Thenar eminence based medicine
A recent study showed superior effectiveness of one bag-mask ventilation style over another in novice providers. The technique recommended is the thenar eminence grip, in which downward pressure is applied with the thenar eminences while the four fingers of each hand pull the jaw upwards toward the mask.
Interestingly, in their crossover study in which the thenar emininence (TE) technique was compared with the traditionally taught ‘CE’ technique, they demonstrated a ‘sequence effect’. If subjects did TE first, they maintained good tidal volumes when doing CE. However if they did CE first, they achieved poor tidal volumes which were markedly improved when switching to TE.

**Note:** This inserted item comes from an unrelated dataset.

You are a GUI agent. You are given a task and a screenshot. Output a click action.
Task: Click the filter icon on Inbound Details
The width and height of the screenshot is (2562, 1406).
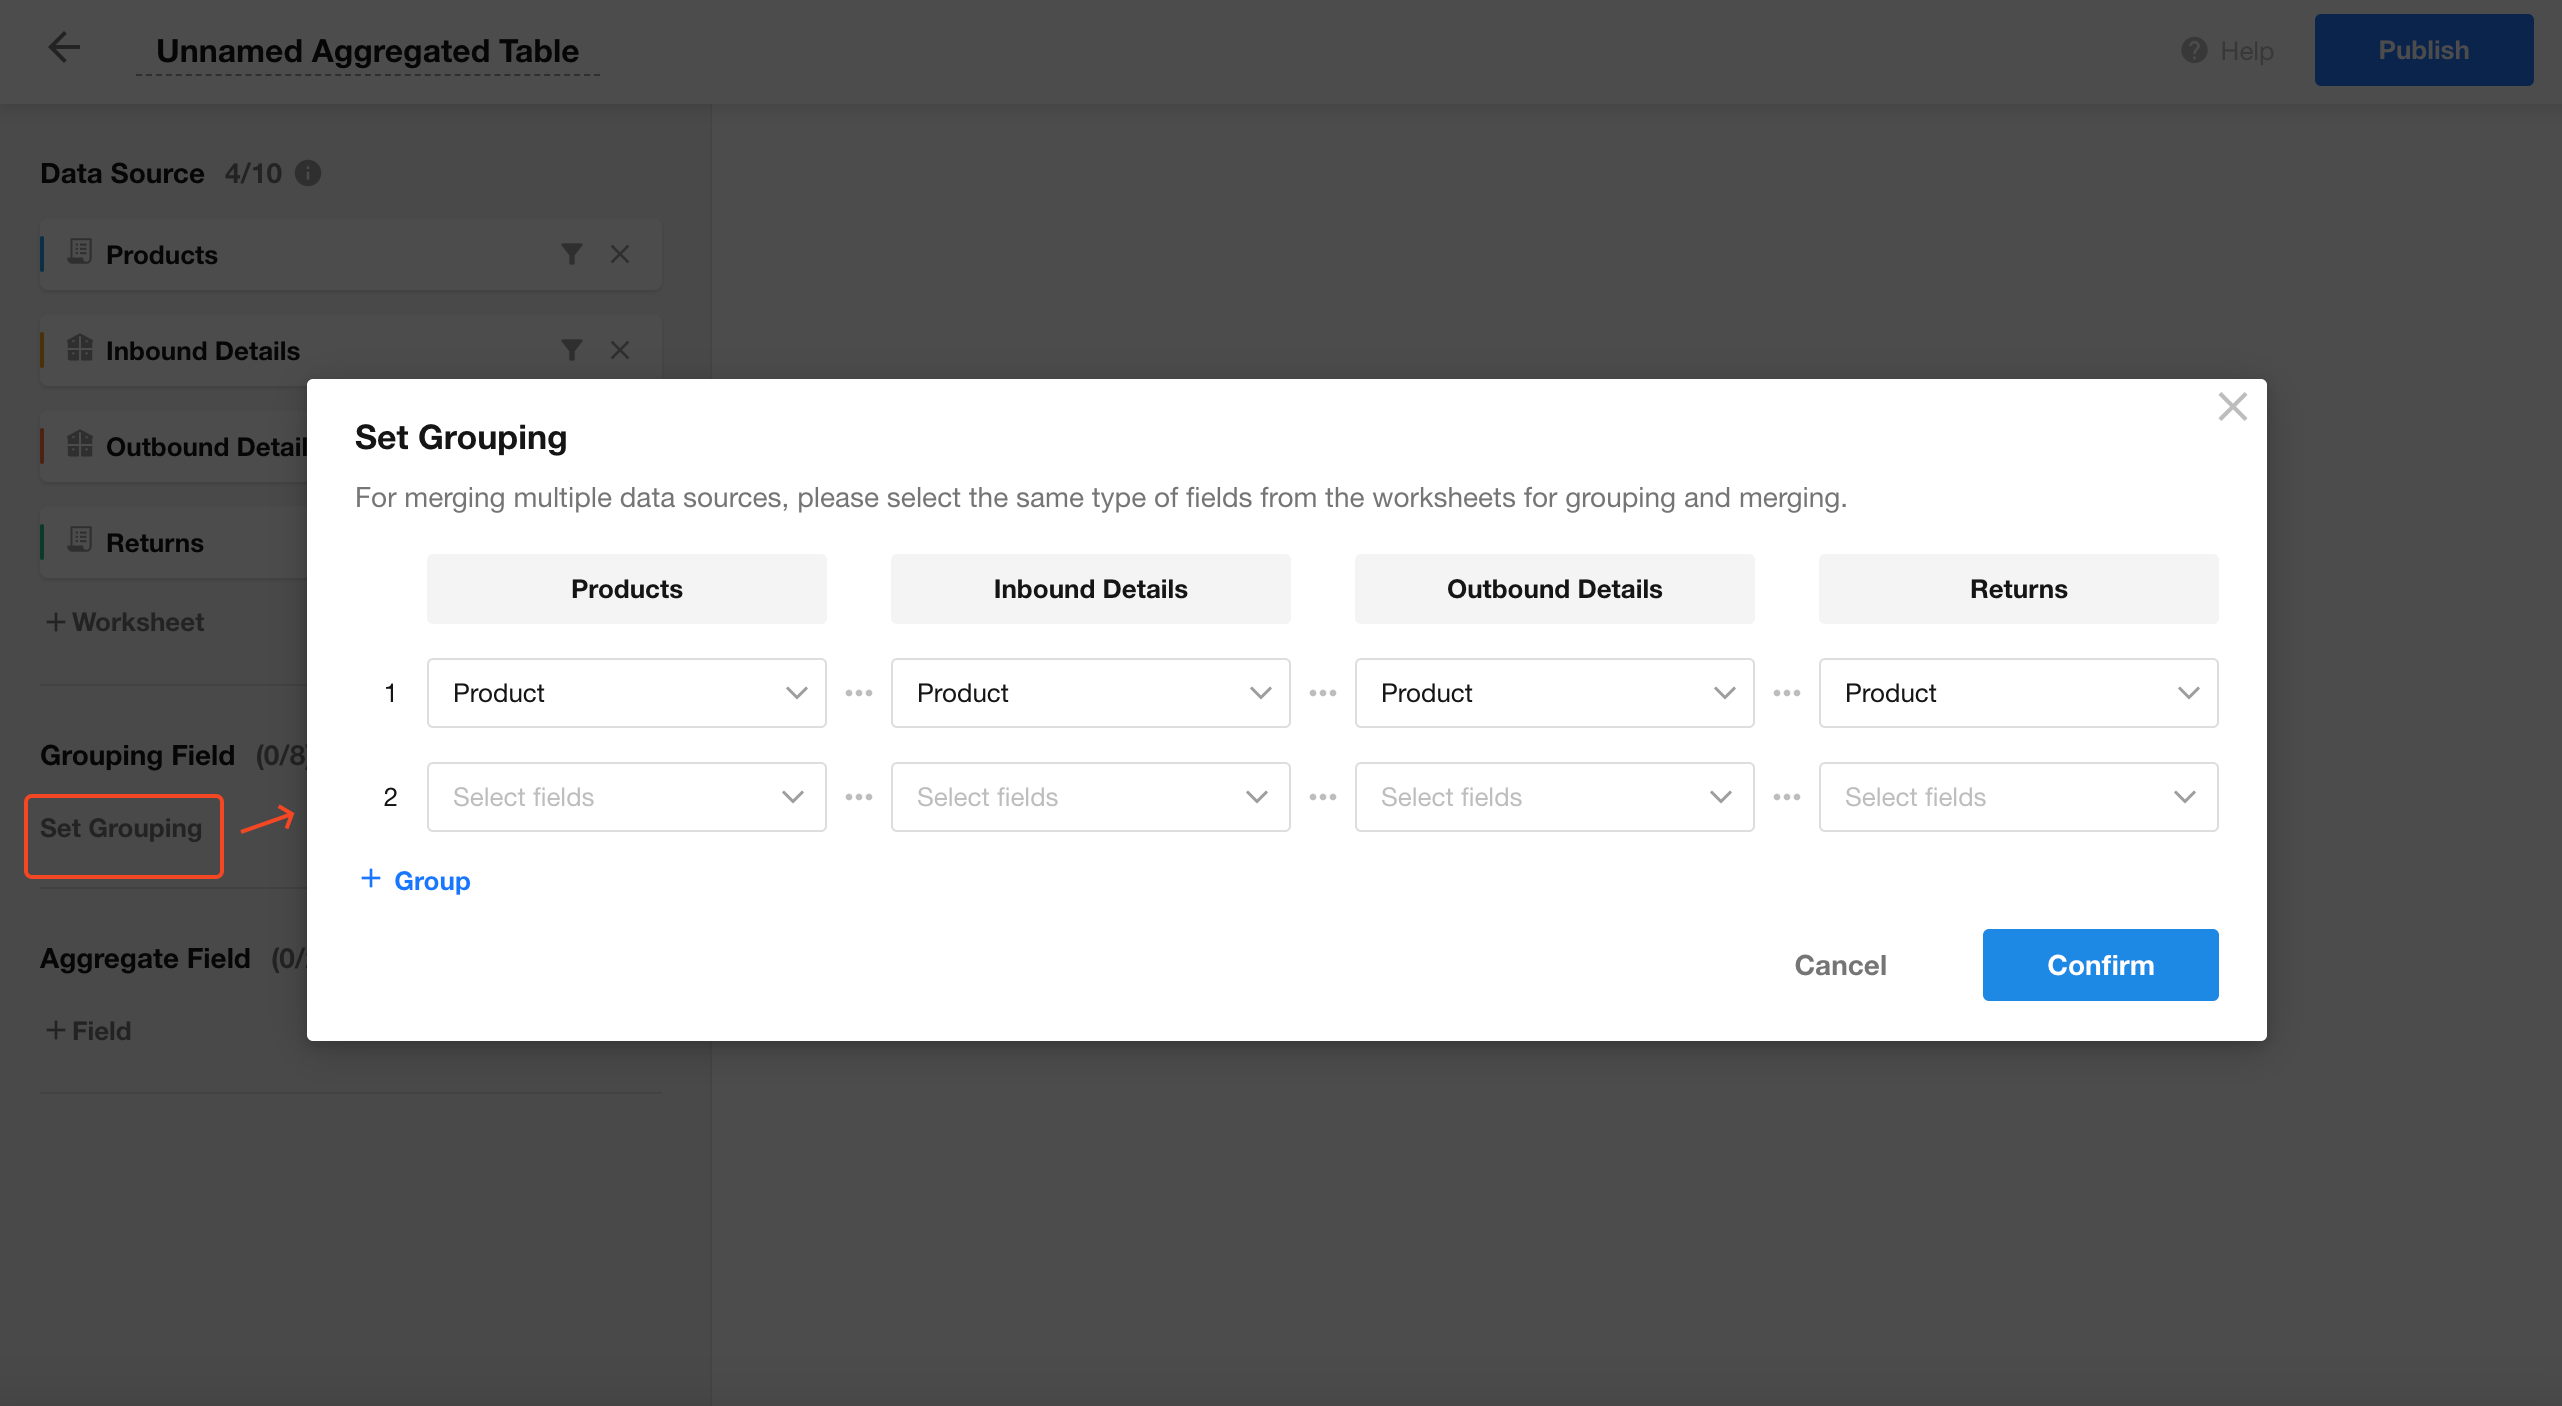pos(571,350)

The authors suggest: “A possible explanation for this sequence effect is that the TE grip is superior. When one used the TE grip first, he or she was more likely to learn how a good tidal volume “feels” and then more likely to apply good technique with the EC grip.“.
Some of us have been practicing and teaching this technique for a while. None have put it better than the brilliant Reuben Strayer of EM Updates in this excellent short video:
Efficacy of facemask ventilation techniques in novice providers
J Clin Anesth. 2013 May;25(3):193-7
STUDY OBJECTIVE: To determine which of two facemask grip techniques for two-person facemask ventilation was more effective in novice clinicians, the traditional E-C clamp (EC) grip or a thenar eminence (TE) technique.
DESIGN: Prospective, randomized, crossover comparison study.
SETTING: Operating room of a university hospital.
SUBJECTS: 60 novice clinicians (medical and paramedic students).
MEASUREMENTS: Subjects were assigned to perform, in a random order, each of the two mask-grip techniques on consenting ASA physical status 1, 2, and 3 patients undergoing elective general anesthesia while the ventilator delivered a fixed 500 mL tidal volume (VT). In a crossover manner, subjects performed each facemask ventilation technique (EC and TE) for one minute (12 breaths/min). The primary outcome was the mean expired VT compared between techniques. As a secondary outcome, we examined mean peak inspiratory pressure (PIP).
MAIN RESULTS: The TE grip provided greater expired VT (379 mL vs 269 mL), with a mean difference of 110 mL (P < 0.0001; 95% CI: 65, 157). Using the EC grip first had an average VT improvement of 200 mL after crossover to the TE grip (95% CI: 134, 267). When the TE grip was used first, mean VTs were greater than for EC by 24 mL (95% CI: -25, 74). When considering only the first 12 breaths delivered (prior to crossover), the TE grip resulted in mean VTs of 339 mL vs 221 mL for the EC grip (P = 0.0128; 95% CI: 26, 209). There was no significant difference in PIP values using the two grips: the TE mean (SD) was 14.2 (7.0) cm H2O, and the EC mean (SD) was 13.5 (9.0) cm H2O (P = 0.49).
CONCLUSIONS: The TE facemask ventilation grip results in improved ventilation over the EC grip in the hands of novice providers.